青衫客也想买啊!可他就是把自己卖了,也抵不上这幅画,“还是算了吧!”
“对对对,你甭买了,我付五百两我来买。”胖富商可逮着他这句话了。
眼见着心爱的美人落入这等俗人的手掌,骆鸢飞顾不得脸面救起画来:“不卖了,我不卖了。”
胖富商不乐意了,“哪有你这样做生意的,开了珍宝馆挂着这些个画,却又不卖?你拿我开涮啊?”
“我说不卖就是不卖。”了不起他听爹的话,娶个婆娘回家完了。日后受罪,总比眼睁睁看着自己的美人失得其所来得强。
“没见过你这么赖皮的商人,我去官府告你去。”胖富商拉着骆鸢飞的手往衙门去。
吵闹间门外有道声音亮开嗓子——
“我给你们出个主意,成吗?”
身着蓝衣的她提着竹篮,巧笑靥兮。虽如春风抚面,然落在骆鸢飞的眼中,自是比不得**楼里姑娘们的风韵。
“姑娘,你这是……”
“她是竹林那头管家的姑娘,常拿些竹子做的手工艺品来店里卖。

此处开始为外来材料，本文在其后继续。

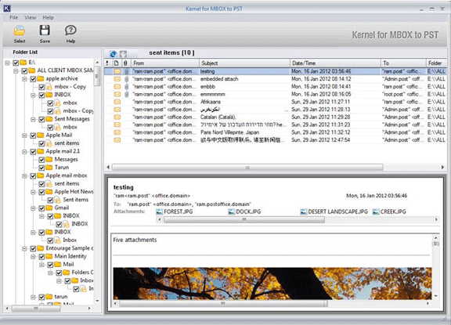451x325 pixels.
Task: Click the attachments horizontal scrollbar thumb
Action: point(244,220)
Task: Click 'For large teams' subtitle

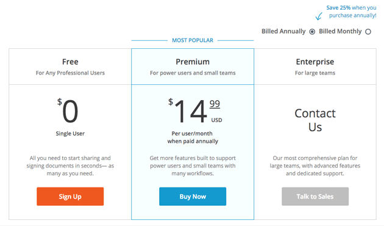Action: (x=315, y=73)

”听到吵闹声,珍宝馆的老板坐不住地站了出来,正好撞上赶过来的管家丝竹。
管丝竹上下打量着这位身着青衫的伙计,心里直叫可惜,看他衣冠楚楚,一副读书人的模样,怎生落魄到要在店里卖东西的分?“你是新来的伙计吧!我好像没见过你。”
听口气,她倒像是这里的常客,“说说你的主意吧!”
她已在一旁站了好半晌,本是想等他做完这笔生意,再将自己做的手工艺品拿给他,没想到他这青衫伙计竟跟金衣大财主闹将起来。
怕他因此丢了谋生的活,她方才插话进来,想帮他一把,“既然这幅美人图是这位青衫的公子先订下的,论理该他所有。只是他付不出这笔钱,旁边的这位大官人又想拥有这幅画,我看不如这样吧!画还是归公子所有,钱还是由大官人你来付……”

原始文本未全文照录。